▶ _Required actions_
1. Answer these questions about the article on Solow:
(a) Through what date is "Bright Wild Things" on view at Galerie Dumonteil?
(b) At what age did Solow learn to sew?
(c) How much money did Solow and Tiel each put in to start their clothing business?
2. Count how many lines of the records contain the word "Click". Reply with the number alone.

Start of Document section

Her latest solo show “Bright Wild Things” is up at New York’s Galerie Dumonteil through April 30. Along with her jewelry design, Solow has designed fashion for herself — and for a 10-year stretch in Paris with Vicky Tiel. Her artistic life started young due largely to her mother Lisa, whose second marriage was to Irving Penn.
“I learned how to sew at age 12, because that was what was expected of me — sewing, cooking, cleaning, emptying the horse stalls, feeding the animals at night. We had a farm in Huntington and I had all these chores. I knew how to work very early in my life,” Solow said.
Her robotlike animals actually sprang from recycling. Starting with empty yogurt containers, Tide bottles and other plastics, she builds the robots with an assortment of recyclables placed on wooden feet. Once covered with paper, the designs are sent to the foundry where a lost wax process is blown out from the molten bronze or aluminum that is poured in, she said.
At work in the foundries in Long Island City, the artist wound up making 30 fembot paintings with silver leaf. “I can’t stop. I go up to the country on the weekends. If I’m not sewing, then I’m painting or building something.” Solow said. “My Swedish aunt, who lived to be 99 and 3/4, wanted to get to 100 because the King of Sweden calls you up to congratulate you. She didn’t make it but she lived alone on an island. She would get up every morning, look in the mirror and scream, ‘Live or die.’ And then she would go out and walk around the island. I love that whole thing of ‘Keep moving.’”
In the past few years she redesigned a “huge” Prada raincoat, making it double-breasted with “marvelous old-fashioned gold buttons down the side,” adding a Mao collar with black velvet trim and making the coat skinny down the arms for a slimming effect. “Whatever it is I buy I can’t not love implanting my feeling of how things should look. I hope Prada doesn’t get mad or Missoni. I’ve done it for years. I’ve always transformed it into my look. I have a sewing machine in several places in my kitchens. I just always end up sewing once a month for some reason. I have four things in my bag going up to Greenwich today. It’s weird,” Solow said.
In the Sixties, Solow and Tiel built a clothing business In Paris. With $200 each, they started by making clothes for Woody Allen’s first movie, “What’s New Pussycat?” “We met the Burtons and they loved our clothes so we made some clothes for Elizabeth [Taylor.]” she said. “We happened to sell our life story to Paramount [Pictures] at age 22. That really gave us the footprint of money we needed to have a boutique in Paris. And the Burtons offered to finance part of it, so we accepted and paid them back in one year.”
The film, which was to star Blake Edwards and Ann Margaret, “was a lot of fun but it never got made,” she said. While Tiel handled the boutique’s velvet pillows, mirrors and other soft touches, Solow did “the heavy labor helping the undeclared workers, giving them soup, coffee or band-aids in case anyone got hurt. The heavy construction was my department,” she said. “It was perfect. We had the most incredible 10 years together.”

End of Document section
Start of Provided records

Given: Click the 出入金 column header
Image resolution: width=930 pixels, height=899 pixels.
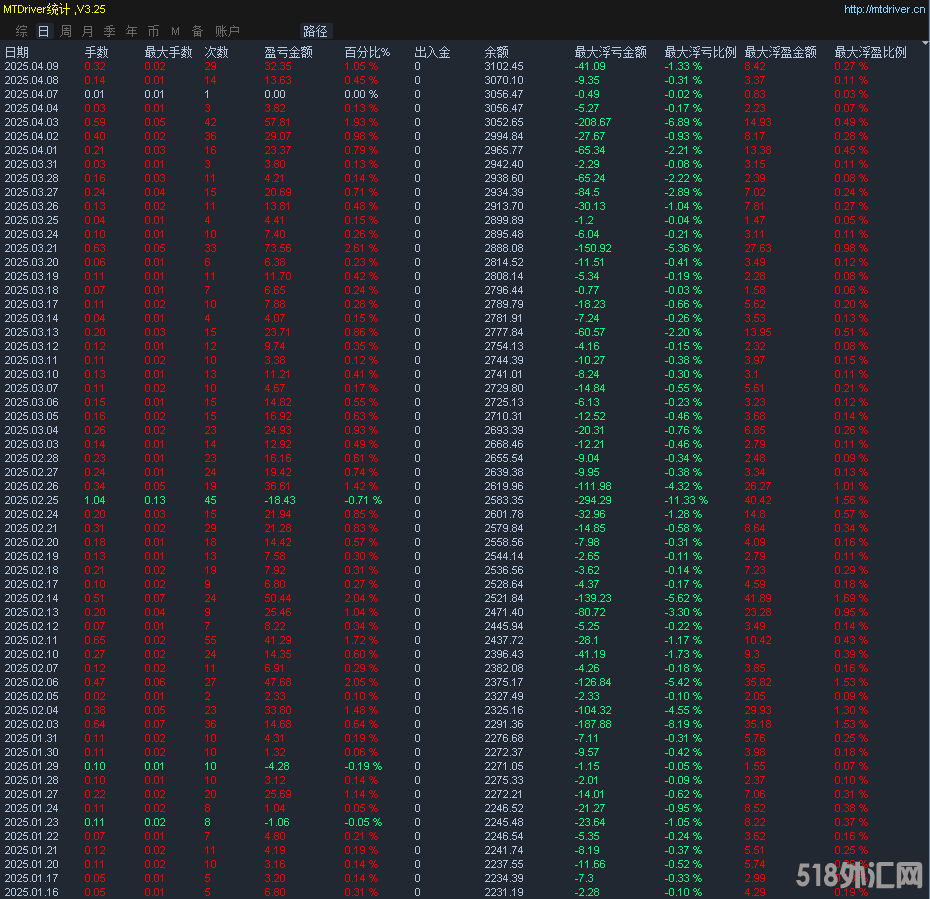Looking at the screenshot, I should (x=432, y=52).
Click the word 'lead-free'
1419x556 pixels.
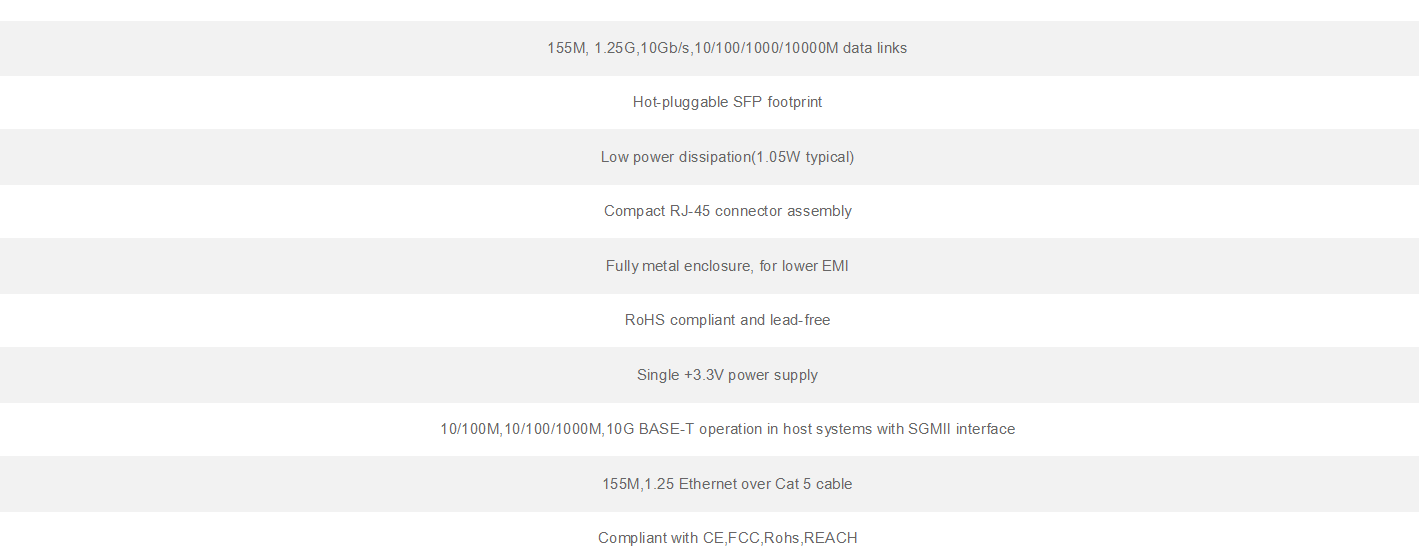(x=800, y=320)
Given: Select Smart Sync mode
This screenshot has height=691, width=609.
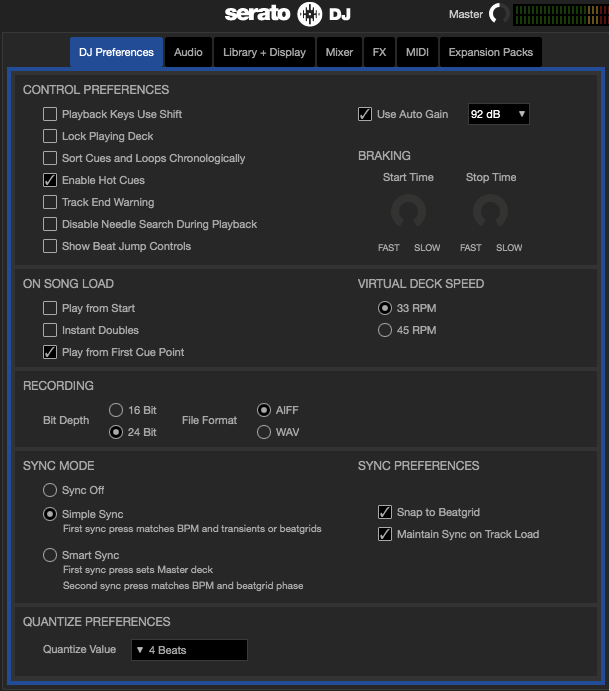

End of Provided records

▶ _In response_
1.
(a) April 30
(b) 12
(c) $200

2. 2